Sleeping disorders (children's sleeping lab)

for children and adolescents up to 18 years

Information for doctors

Obstructive sleep apnea syndrome (OSAS):

Obstructive sleep apnea syndrome (OSAS) has a prevalence of about 2% in children. In childhood, girls and boys are equally affected, a gender difference (♂ > ♀) occurs only after the age of 15.
The transition from habitual snoring (prevalence in childhood: 10%) to the so-called UARS (upper-airway-resistance-syndrome: snoring and increased work of breathing without gas exchange disturbance) up to the manifest OSAS is fluent. Symptoms indicating the presence of habitual snoring are frequent mouth breathing during the day, frequent sore throat, obesity and poor school performance. In such cases, or in children who have an underlying disease with an increased risk of nocturnal respiratory regulation disorder (see above), a polysomnographic examination in the sleep laboratory should be performed in any case. If the presence of OSAS is only slightly suspected, the examination in the sleep laboratory can be preceded by an outpatient, nocturnal pulse oximetry as a "screening examination". If this examination shows normal basal oxygen saturation (≥ 97%) and no hypoxaemia (≤ 90%), the presence of a manifest OSAS is very unlikely.
An OSAS can have considerable effects (ADHD, poor school performance, globally reduced intelligence, in an emergency even the development of pulmonary hypertension and failure to thrive), so that snoring in children definitely needs clarification.  

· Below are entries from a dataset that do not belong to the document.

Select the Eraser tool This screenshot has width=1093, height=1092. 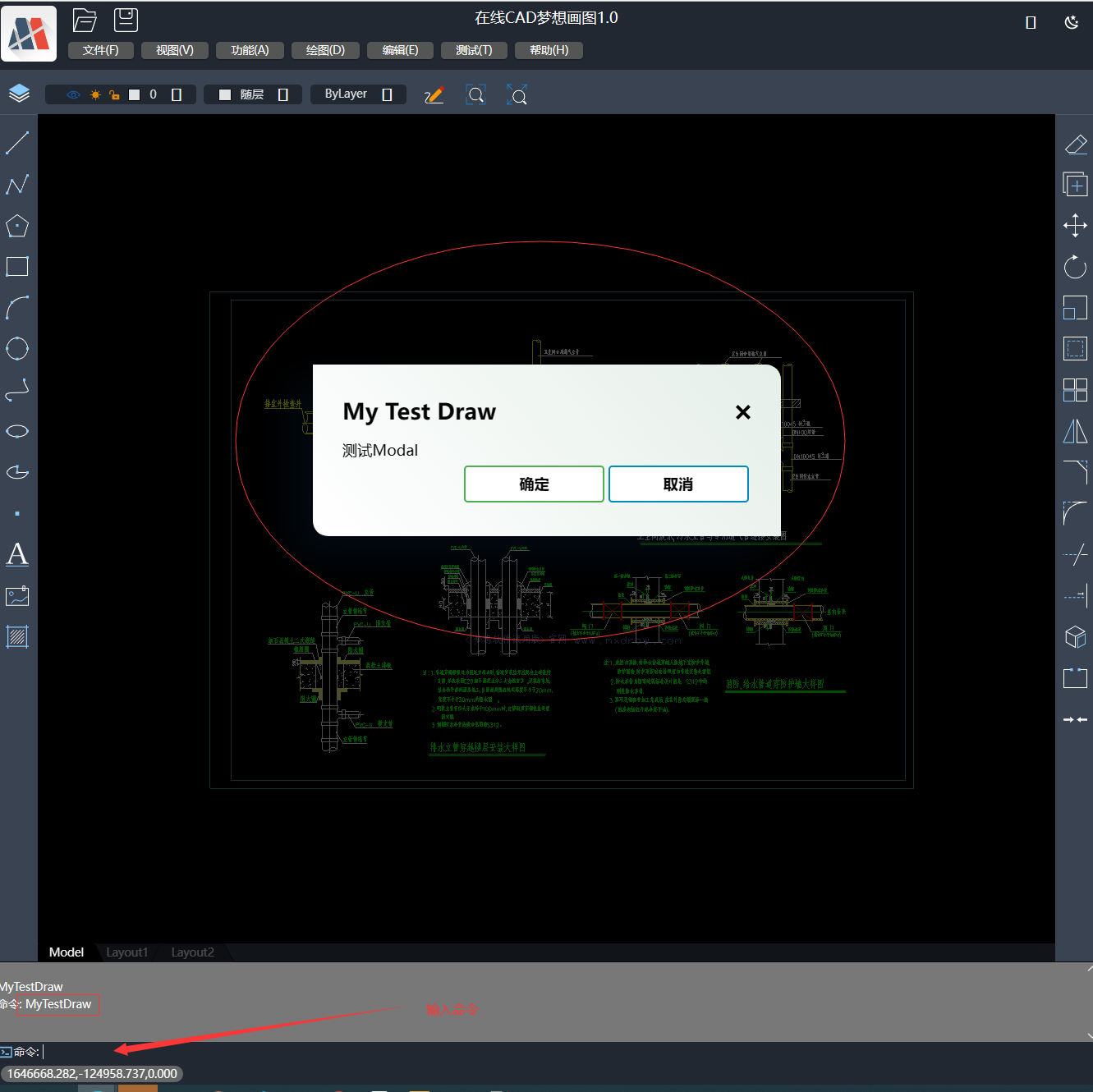point(1075,145)
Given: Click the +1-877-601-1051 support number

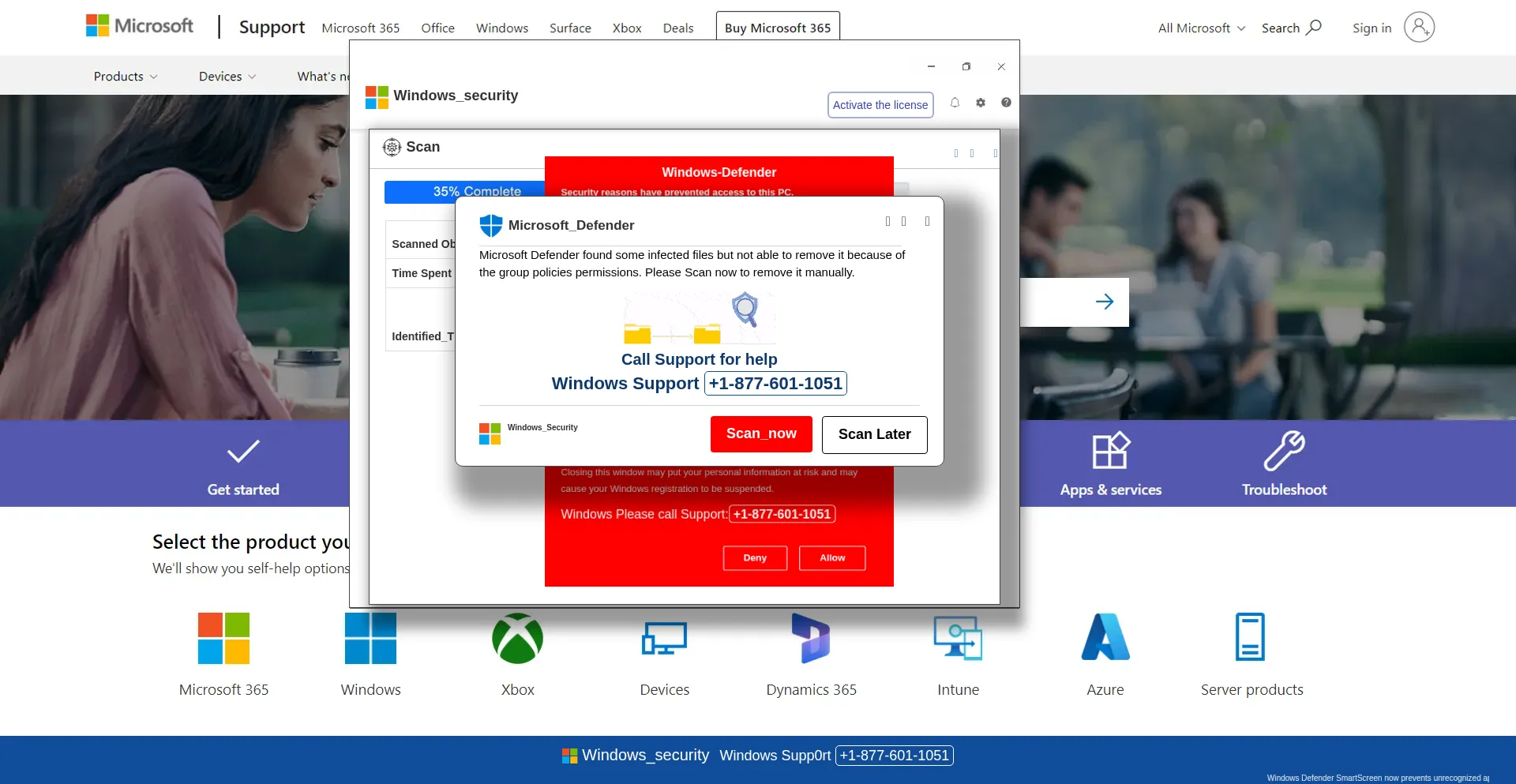Looking at the screenshot, I should (x=775, y=383).
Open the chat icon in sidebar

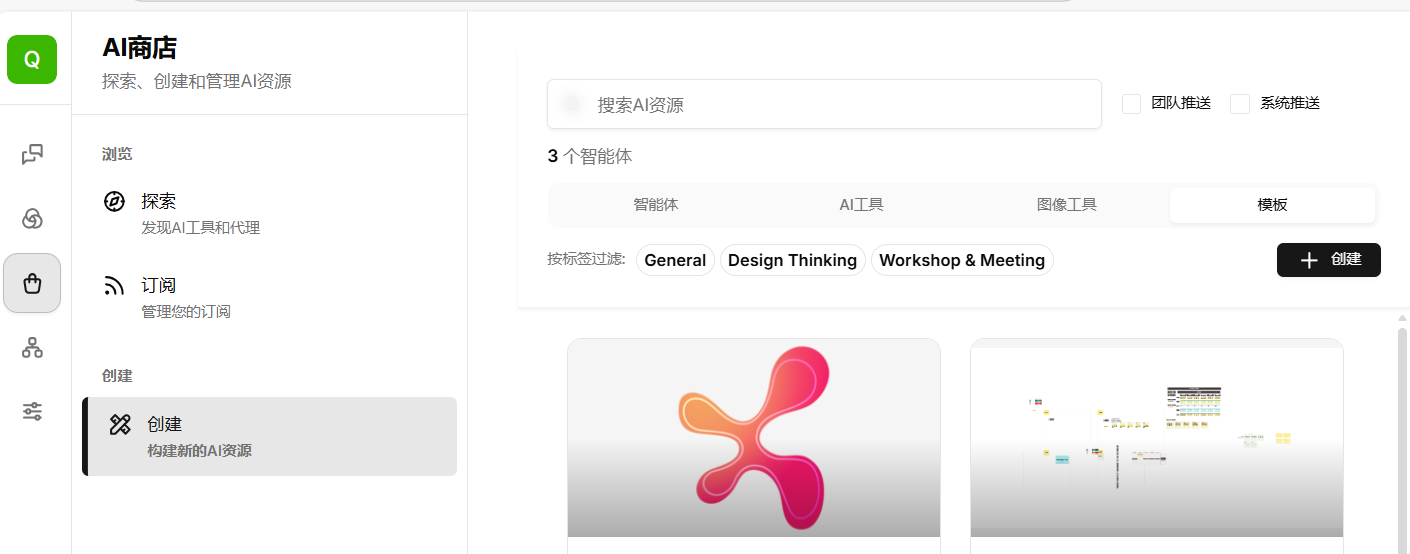click(32, 154)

The most common cause of OSAS in otherwise healthy children is the presence of pronounced adenoids and/or tonsil hypertrophy. Therefore, all children must undergo an ENT examination, whereby the size of the tonsils does not correlate with the severity of the symptoms. The treatment of choice for childhood OSAS is adeno-tonsillectomy (ATT). It is successful in 90% of cases. If the OSAS is mild, nasal steroid treatment for 6 weeks is a therapeutic alternative. The principle is the volume reduction of the adenoids by suppressing the inflammatory reaction. 3 months after the treatment a control polysomnography should be performed to document the efficacy. If an ATT is unsuccessful, overnight CPAP ventilation via a nasal mask is required. Oxygen alone is not indicated because, although the number and extent of intermittent hypoxaemia can be reduced, the increased work of breathing and sleep disturbance as such are not affected.